• _REQUIRED WORK_: For each record, copy the text exactly and omit any picture it holds.

• _DATA IN THIS EXERCISE_:
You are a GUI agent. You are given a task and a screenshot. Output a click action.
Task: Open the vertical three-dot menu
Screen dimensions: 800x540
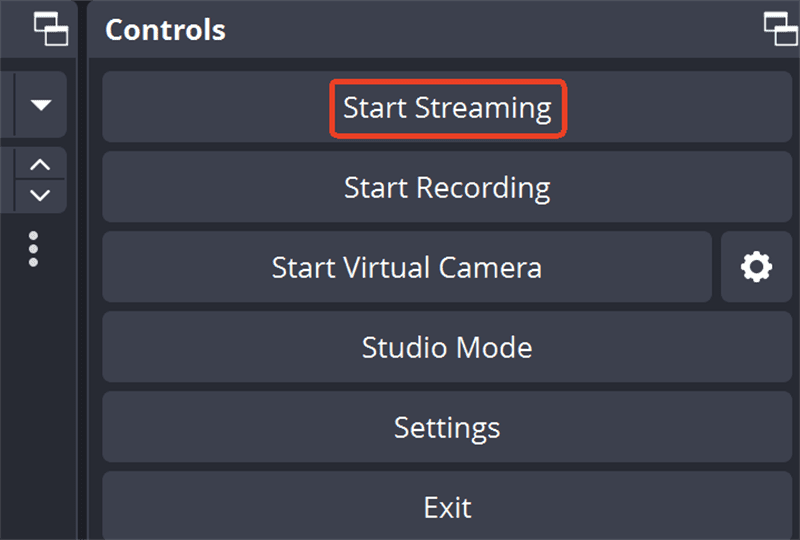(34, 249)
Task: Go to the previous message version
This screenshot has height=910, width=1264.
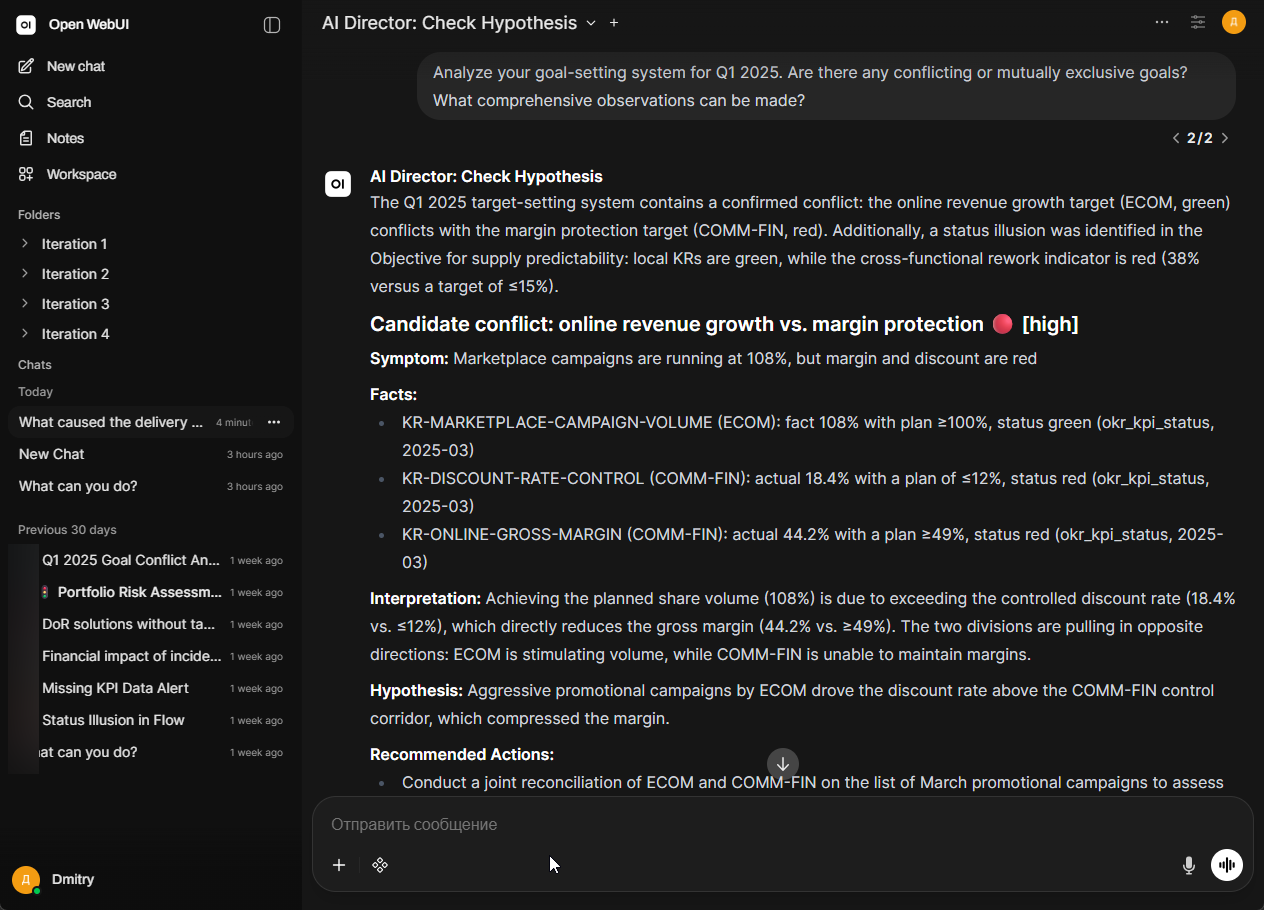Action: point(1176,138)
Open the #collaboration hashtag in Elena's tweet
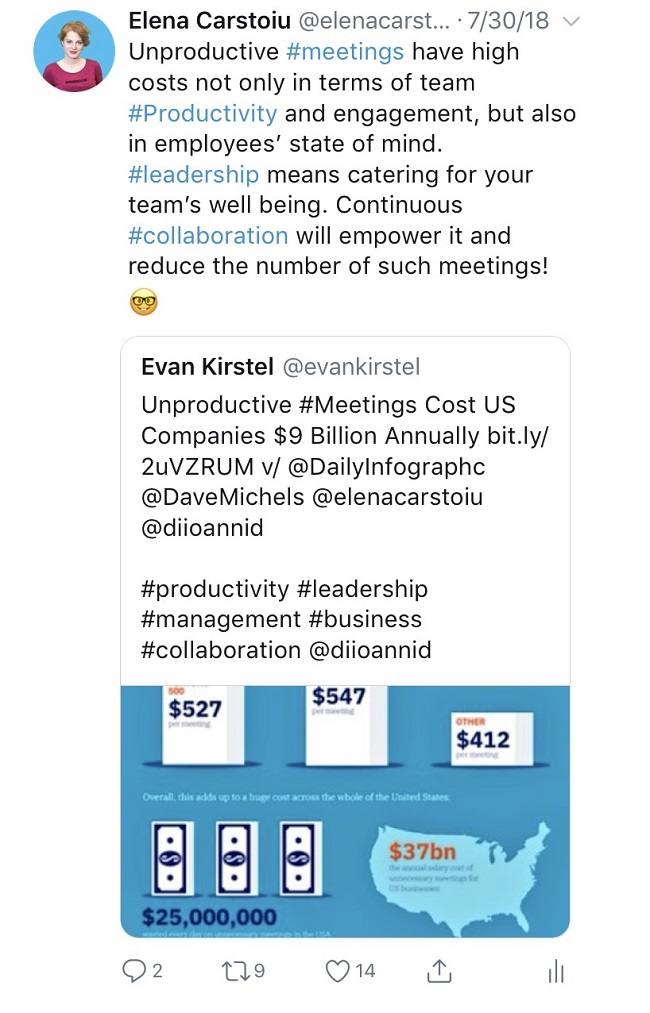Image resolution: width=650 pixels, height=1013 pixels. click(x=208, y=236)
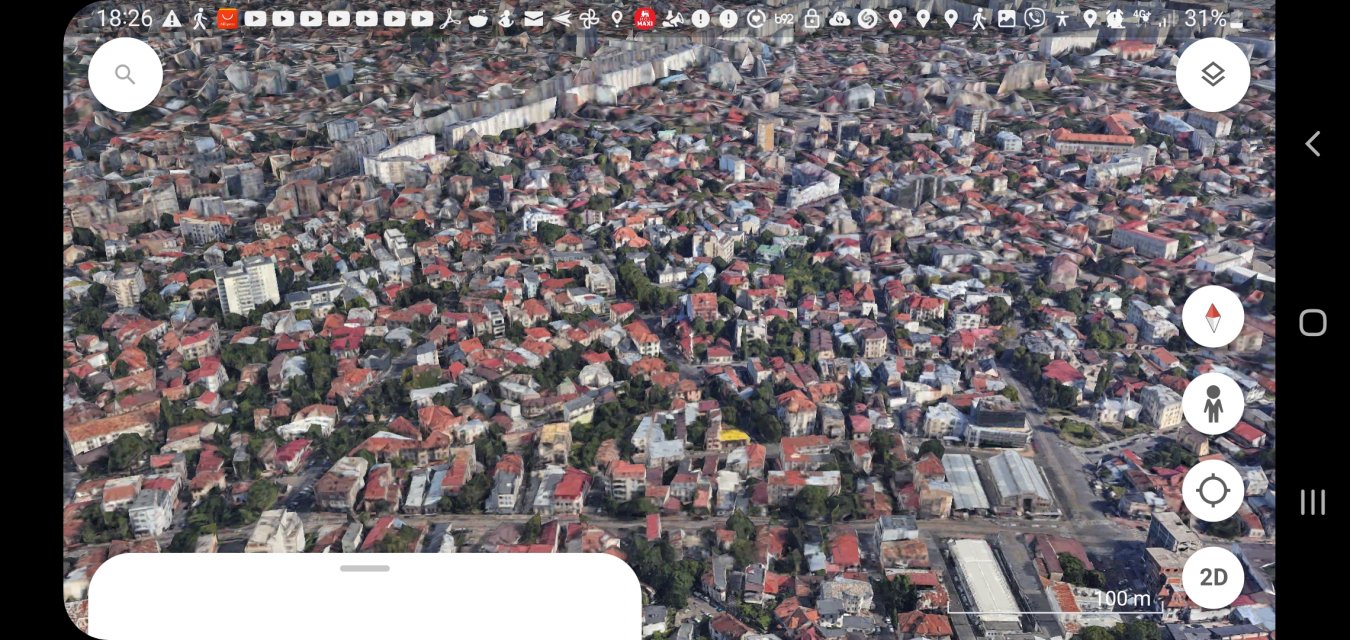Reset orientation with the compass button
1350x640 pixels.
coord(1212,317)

• _RESPONSE BOX_:
You are a GUI agent. You are given a task and a screenshot. Output a click action.
Task: Open the vertical three-dot menu
Screen dimensions: 800x540
(34, 249)
Task: Go to the previous message version
This screenshot has height=910, width=1264.
Action: point(1176,138)
Open the #collaboration hashtag in Elena's tweet
Image resolution: width=650 pixels, height=1013 pixels. click(x=208, y=236)
Reset orientation with the compass button
1350x640 pixels.
coord(1212,317)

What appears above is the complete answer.